The recirculation line wouldn't normally have to be open until the 3" is probably around 10-20% open. The 3/4" line could have a maximum capacity of around 50% of BEP flow, if it was only needed for starting up and stopping the pump. If its there for extended recirculation when the 3" might be closed for long times while the pump continues to run, then it would have to be sized for full BEP flow. Undoubtedly too small for that. Probably just intended for starting.
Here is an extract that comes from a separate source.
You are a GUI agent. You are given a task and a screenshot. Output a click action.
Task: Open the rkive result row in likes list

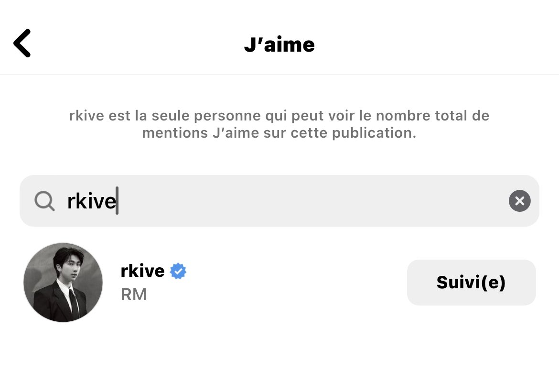click(x=279, y=282)
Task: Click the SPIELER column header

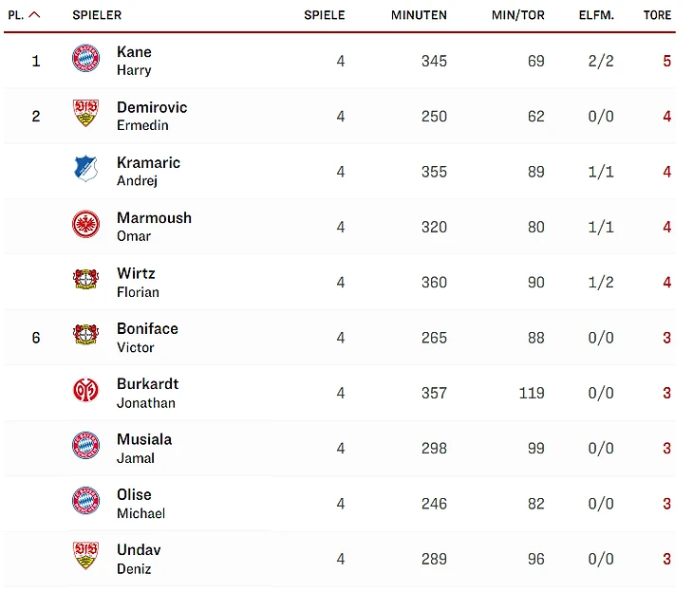Action: (x=97, y=15)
Not sure but 8" seems too close. Might be picking up junk off the bottom too.

**********************
"Pumping accounts for 20% of the world’s energy used by electric motors and 25-50% of the total electrical energy usage in certain industrial facilities."-DOE statistic (Note: Make that 99% for pipeline companies)
 
Do you have a performance curve - seems something is amiss with your 55psi and the 80 GPM shown on your sketch.
This pump is capable of a much greater flow at 55psi than 80 gpm.

The inlet pipe 8" from the bottom of the sump should be Ok.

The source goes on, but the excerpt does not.